Essays are marked anonymously, so my heart dropped when I found out that the first “100% AI-generated” essay I marked belonged to a brilliant, incisive thinker whose essays in the pre-ChatGPT era were consistently excellent, if somewhat formulaic in style.
I found myself in an increasingly common predicament, caught between software products and humans: students and ChatGPT on one side, lecturers and AI detectors on the other. Policy demands that I refer essays with high AI detection scores for academic misconduct, something that can lead to steep penalties, including expulsion. But my standout student contested the referral, claiming university-approved support software they used for spelling and grammar included limited generative AI capabilities that had been mistaken for ChatGPT.
The software that scanned my student’s essay is provided by Turnitin, an American “education technology” giant that is one of the biggest players in the academic misconduct market. Before ChatGPT, Turnitin’s primary function was to produce “similarity reports” by checking essays against a database of websites and previously submitted student work. A high similarity score does not always mean plagiarism – some students just quote abundantly – but does make it easier to find copy-and-paste jobs.
Generative AI makes copying and pasting seem old-fashioned. Prompted with an essay question, ChatGPT produces word combinations that won’t show up in a similarity report. Facing a threat to its business model, Turnitin has responded with an AI detection software that measures whether an essay strings words together in predictable patterns – as ChatGPT does – or in the more idiosyncratic style of a human. But the tool is not definitive: while the label announces that an essay is “X% AI-generated”, a link in fine print below the percentage opens a disclaimer that admits it only “might be”.

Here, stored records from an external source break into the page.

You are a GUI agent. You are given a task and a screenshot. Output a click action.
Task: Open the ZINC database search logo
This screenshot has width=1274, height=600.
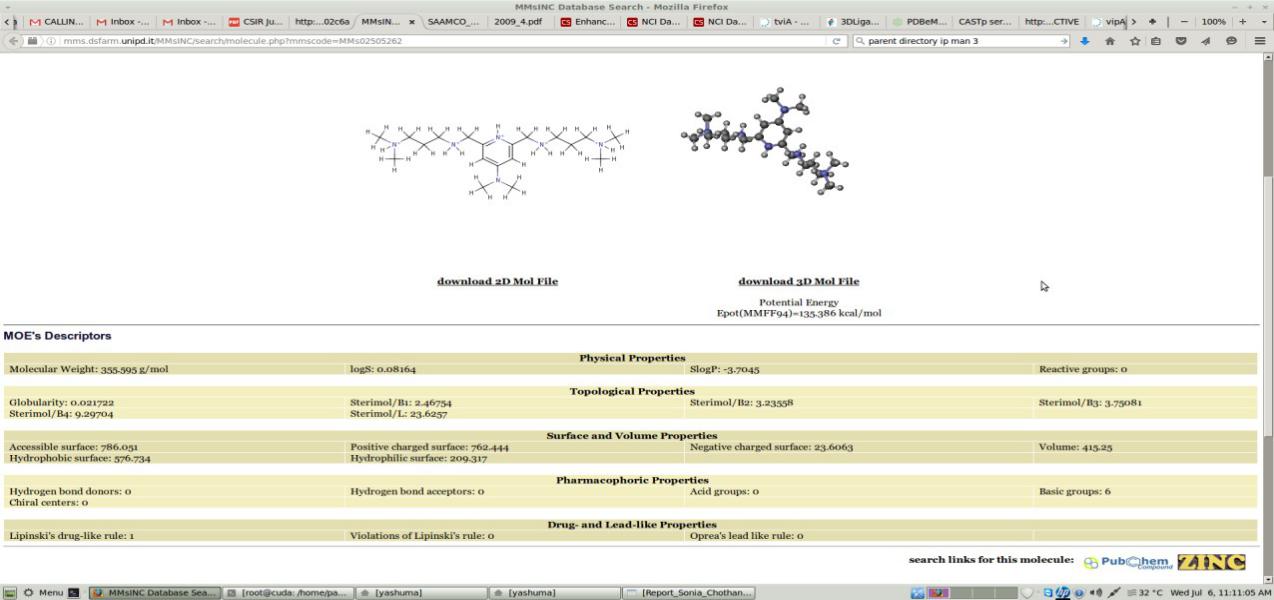[x=1211, y=562]
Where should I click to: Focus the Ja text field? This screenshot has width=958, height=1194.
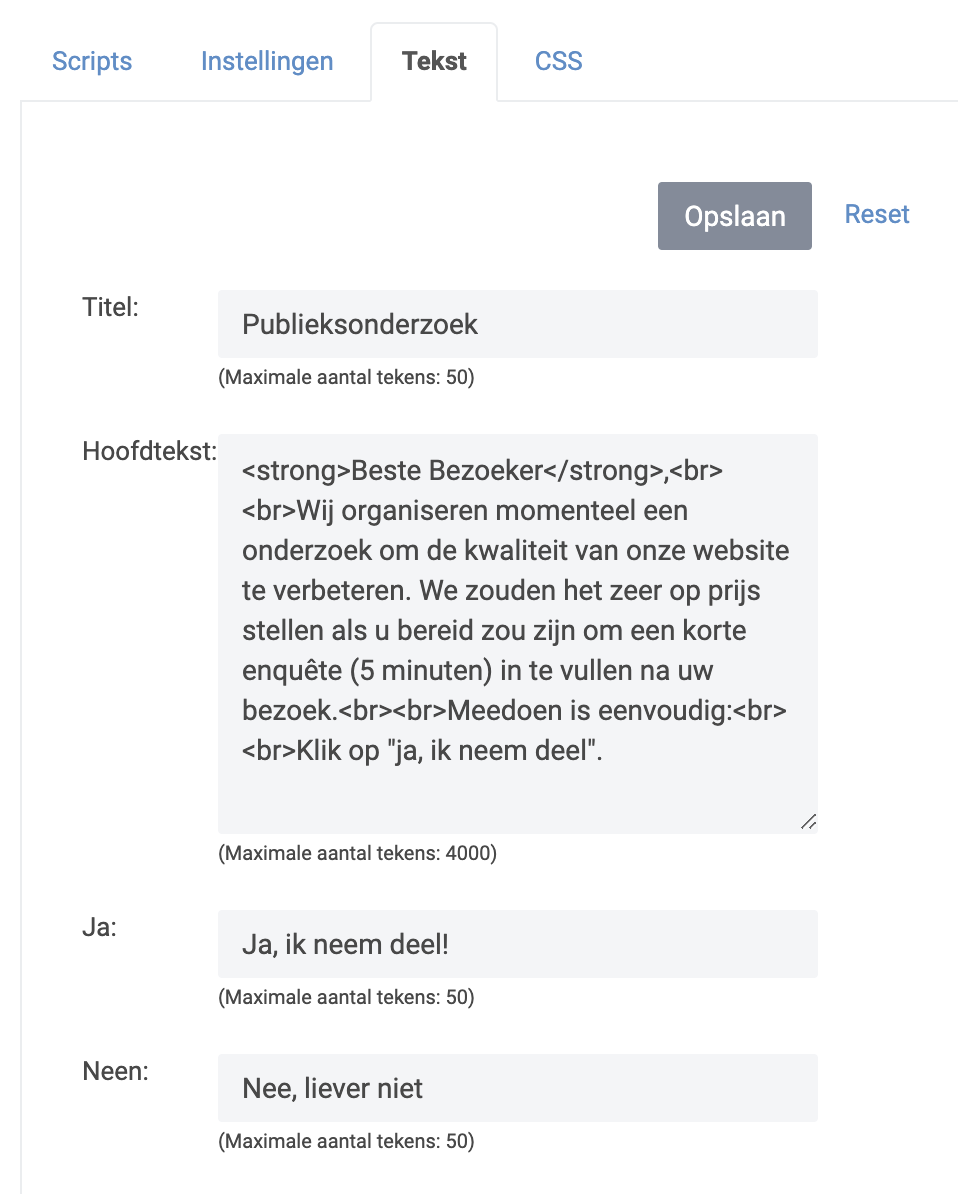tap(518, 943)
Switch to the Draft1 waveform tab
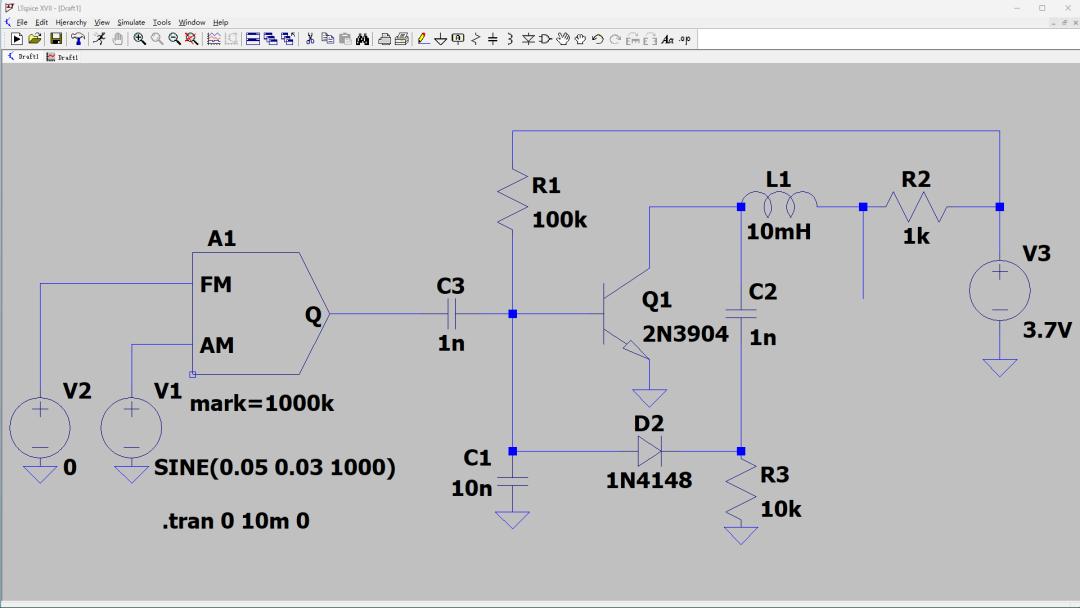Image resolution: width=1080 pixels, height=608 pixels. [x=62, y=57]
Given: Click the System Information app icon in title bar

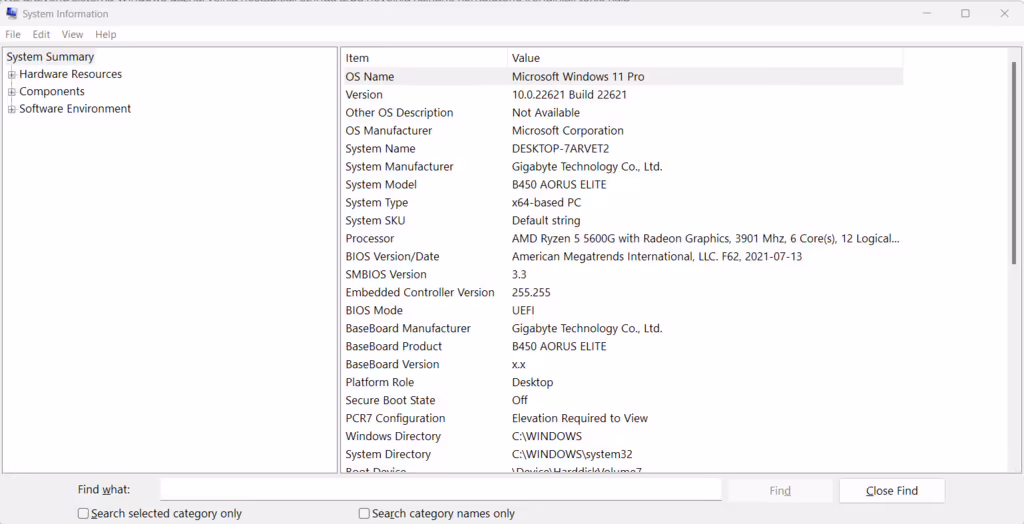Looking at the screenshot, I should click(x=11, y=14).
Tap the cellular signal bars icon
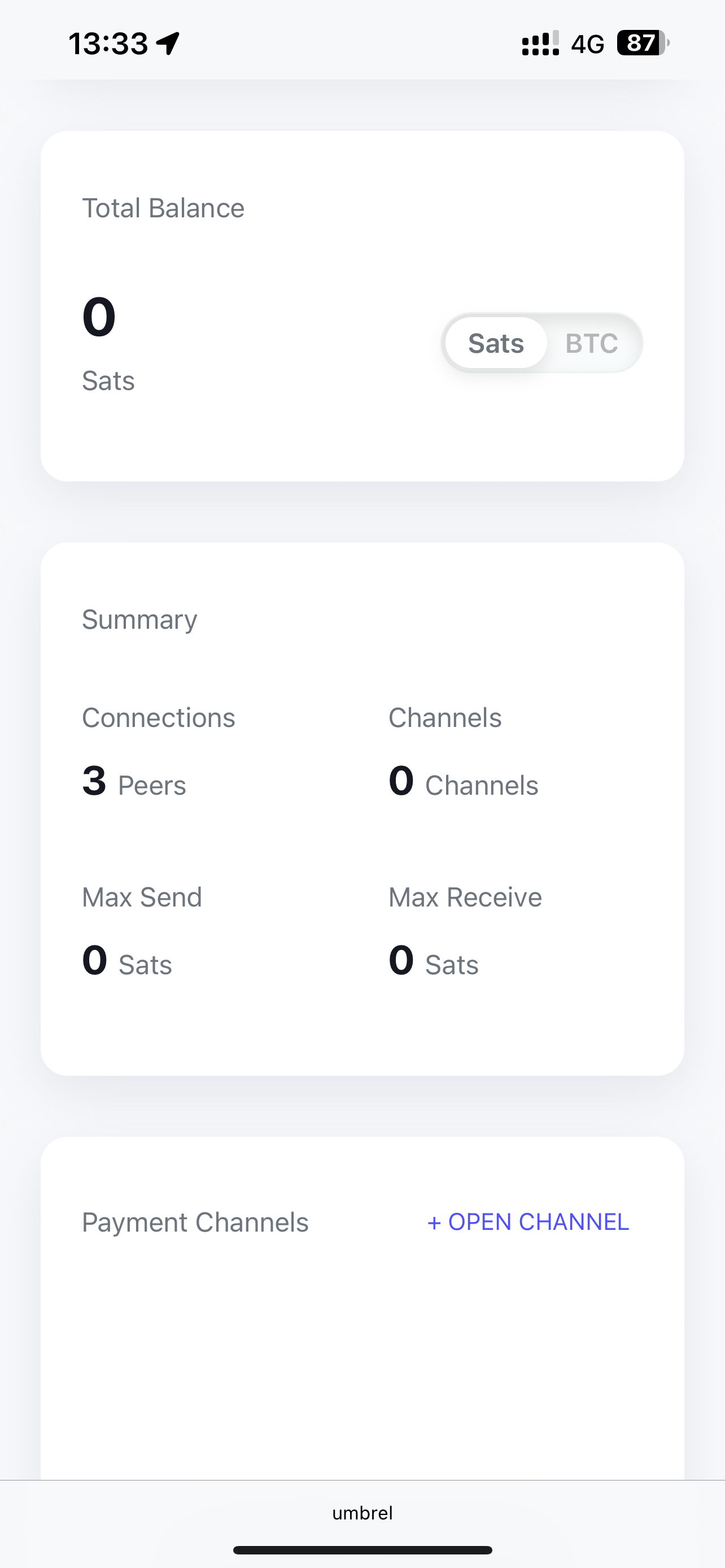The height and width of the screenshot is (1568, 725). click(x=540, y=43)
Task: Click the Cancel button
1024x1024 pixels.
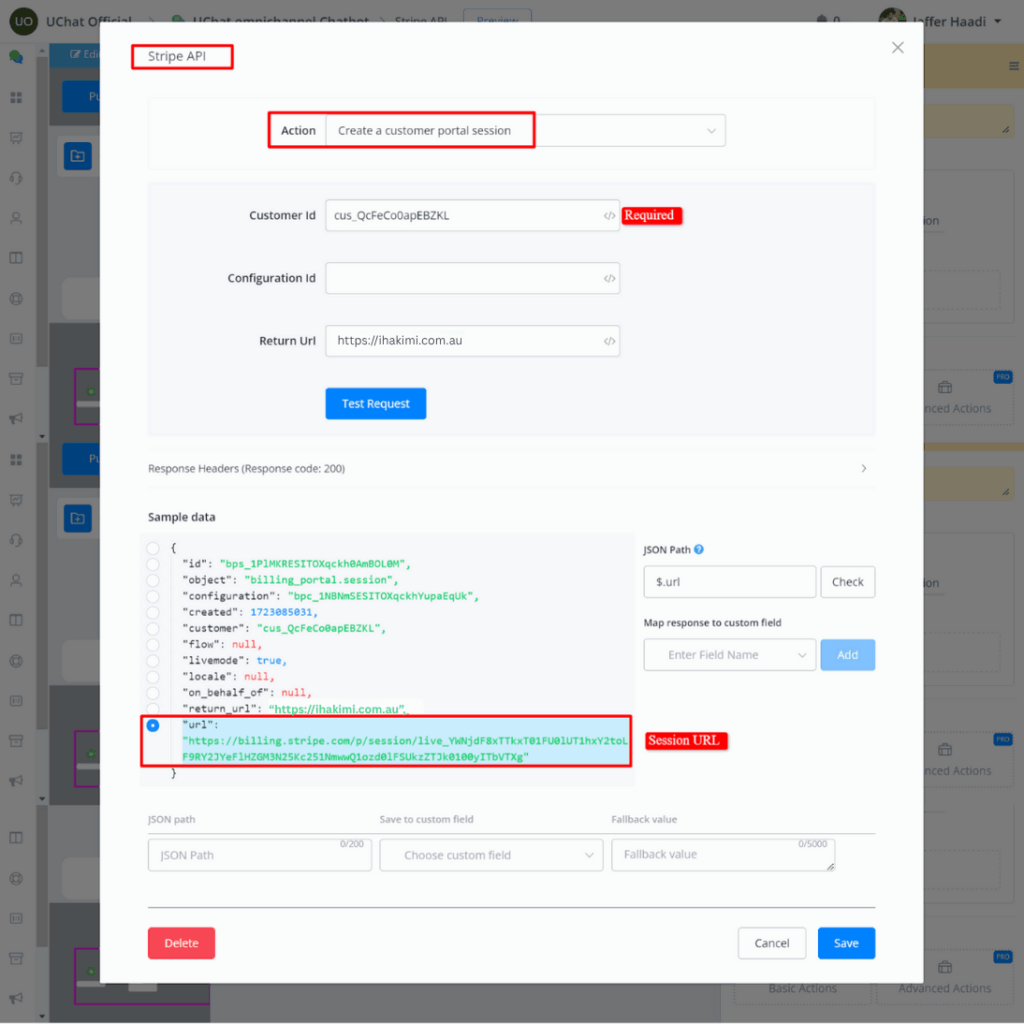Action: (771, 943)
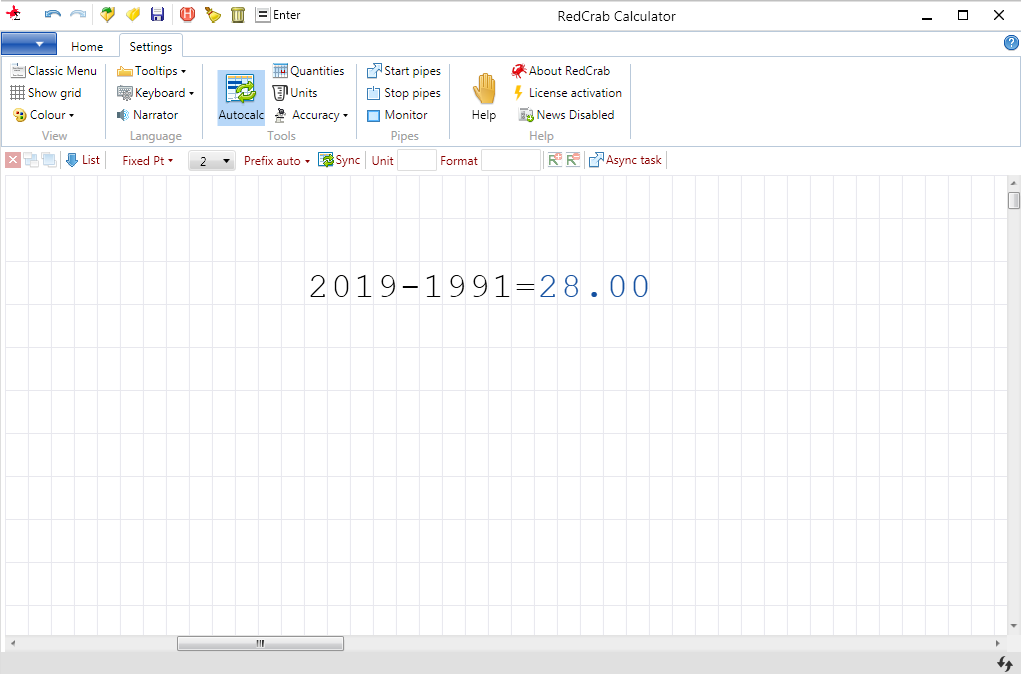Toggle the Narrator option
Viewport: 1021px width, 674px height.
[x=147, y=115]
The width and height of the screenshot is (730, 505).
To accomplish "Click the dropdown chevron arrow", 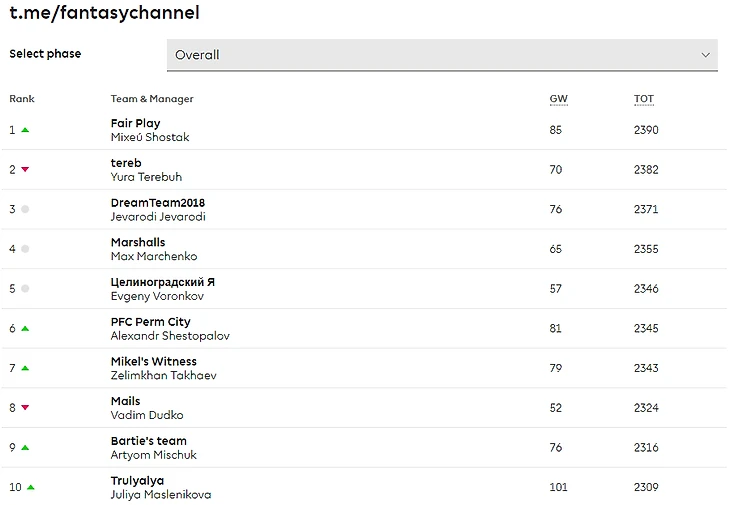I will 705,55.
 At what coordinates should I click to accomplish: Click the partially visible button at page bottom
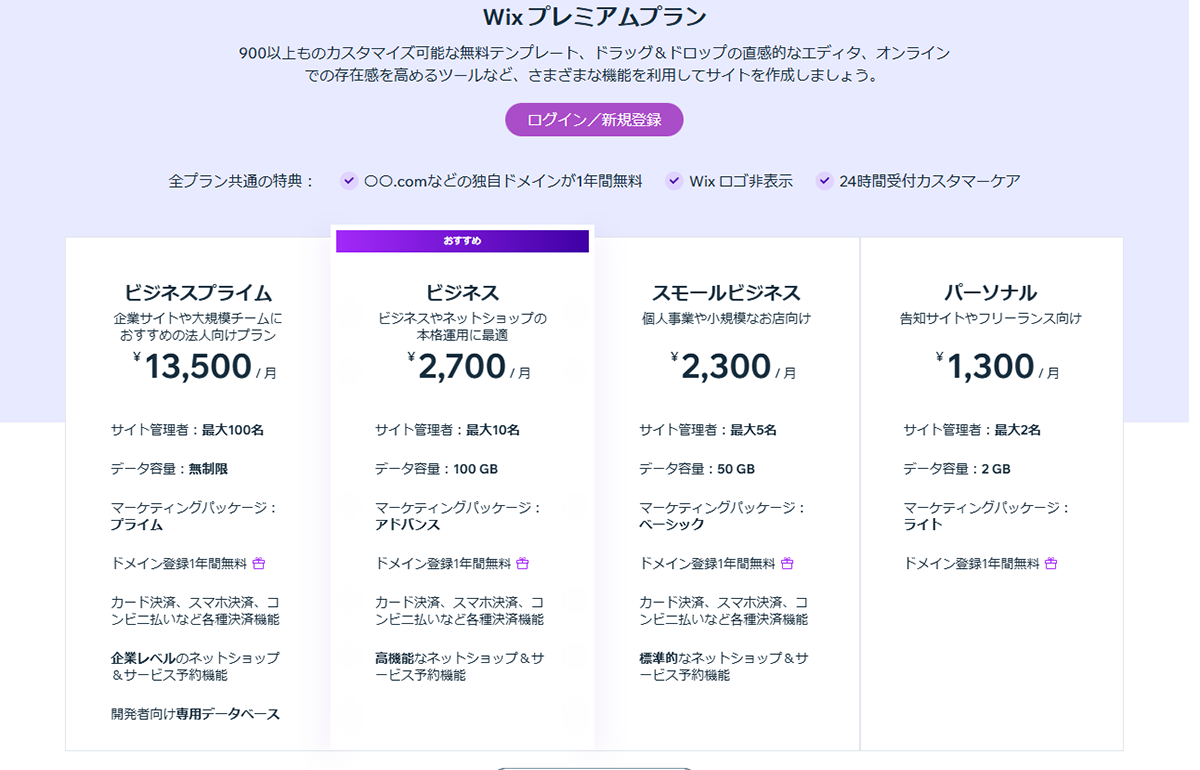(x=594, y=768)
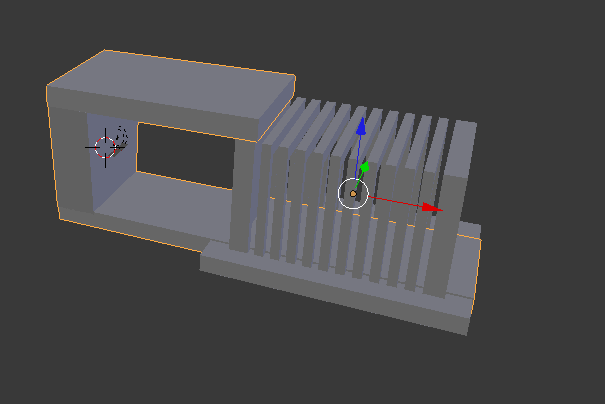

Unlike the “similarity report”, which includes links to sources so that lecturers can verify whether a student plagiarised or used too many quotations, the AI detection software is a black box. ChatGPT has more than 180 million monthly users, and it produces different – if formulaic – text for all of them. There is no reliable way to reproduce the same text for the same prompt, let alone to know how students might prompt it. Students and lecturers are caught in an AI guessing game. It’s not hard to find students sharing tips online about evading AI detection with paraphrasing tools and AI “humanisers”. It’s also not hard to find desperate students asking how to beat false accusations based on unreliable AI detection.